Tune-Yards, comprised of vocalist Merrill Garbus and bassist Nate Brenner, released BiRd-BrAiNs and w h o k i l l in 2009 and 2011 respectively, which were critically praised for their extroverted experimentalism. The duo dabbled in alt-pop, indie rock and Afropop and found themselves booking major ad campaigns as well as scoring Boots Riley’s epic, offbeat, dystopian film, Sorry To Bother You. Their roaming, erudite energy turned inward on recent records, which find front-woman Garbus ruminating on her place as a white woman working with/in Black genres such as Afropop and funk.

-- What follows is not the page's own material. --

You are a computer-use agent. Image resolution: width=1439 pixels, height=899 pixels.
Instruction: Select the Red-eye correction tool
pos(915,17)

In “Better Dreaming,” Tune-Yards turns the sermonizing instinct outward, this time molded by Garbus’ experience of parenthood. The album reads like rules of life for listeners-turned-progeny. First track “Heartbreak” hands down you-go-girl, post-heartbreak wisdom, which transitions into communitarian “Swarm” with a recording of Garbus’ toddler’s voice, reframing the advice as warmly parental rather than tritely motivational.

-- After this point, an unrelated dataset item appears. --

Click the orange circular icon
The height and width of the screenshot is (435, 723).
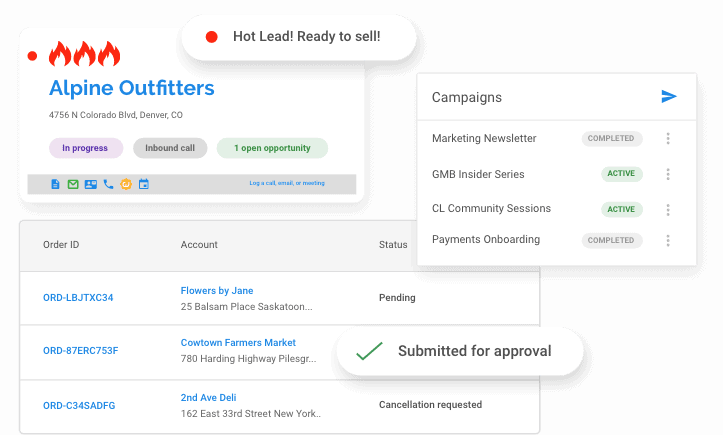125,184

So goes the rest of the record, which is more often than not sung in the second person: “Turn away from those who hate you / Turn and we’ll become the storm,” “You too are someone’s child.” Blogosphere era darlings, Garbus and Brenner, are the perfect millennials — playing DIY shows in Oakland and Williamsburg in the early 2010s and now fretting about impotence in the face of 24-hour news cycles and hyper-emotionally-attuned parenthood. Better Dreaming is the album for the Greenpoint/Oakland mom who does aerial, dons bright scarves and ceramic jewelry and organizes the Montessori school’s trans rights benefit market. In this house, Tune-Yards believes listeners, too, should be parented gently into loving themselves and, subsequently, their neighbors.

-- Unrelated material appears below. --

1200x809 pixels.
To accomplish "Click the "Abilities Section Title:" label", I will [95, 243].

It could all become too much but third track “Never Look Back” is light on lyrics, which shine a welcome spotlight on the album’s counterweight: its characteristically lively production. That nimble production — leaning on bass and loop pedal — steers the record’s be-yourself-assembly themes away from the saccharine and towards the genuine. A listener not sitting with the lyric sheet could move through the record on its self-assured good vibes alone – not to mention Garbus’s dynamic voice, which capably carries her message (and in moments resembles the great Brittany Howard’s). Even when she goes spoken word-y on “Suspended,” her voice reaches a rumbly, cool growl, delicately offsetting the maudlin with the rock-ish.
Better Dreaming spins Paramore’s millennial, geopolitical guilt banger “The News” into a full album whose guidance counselor concern for humanity is cut with signature bright and funky instrumentation for an hour of consoling, summery goodness.